— Items stored from a collection —

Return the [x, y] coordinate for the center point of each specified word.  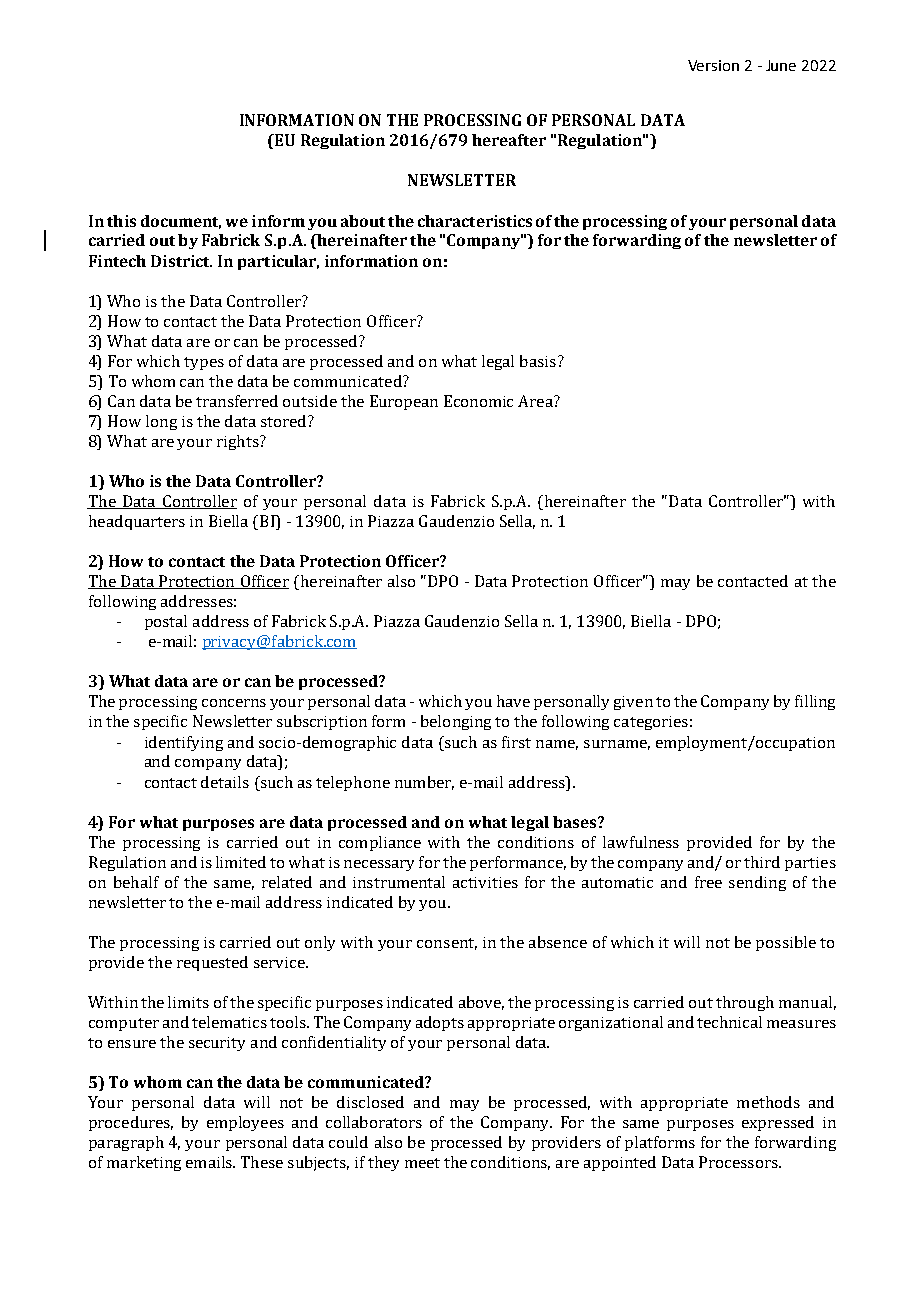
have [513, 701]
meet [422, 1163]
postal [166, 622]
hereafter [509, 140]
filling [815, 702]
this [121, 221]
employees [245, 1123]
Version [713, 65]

— WORK TO COMPLETE —
Please copy out all of the lines above word for word, leaving out the pictures.

— SOLUTION TO THIS TASK —
Return the [x, y] coordinate for the center point of each specified word.  
have [513, 701]
meet [422, 1163]
postal [166, 622]
hereafter [509, 140]
filling [815, 702]
this [121, 221]
employees [245, 1123]
Version [713, 65]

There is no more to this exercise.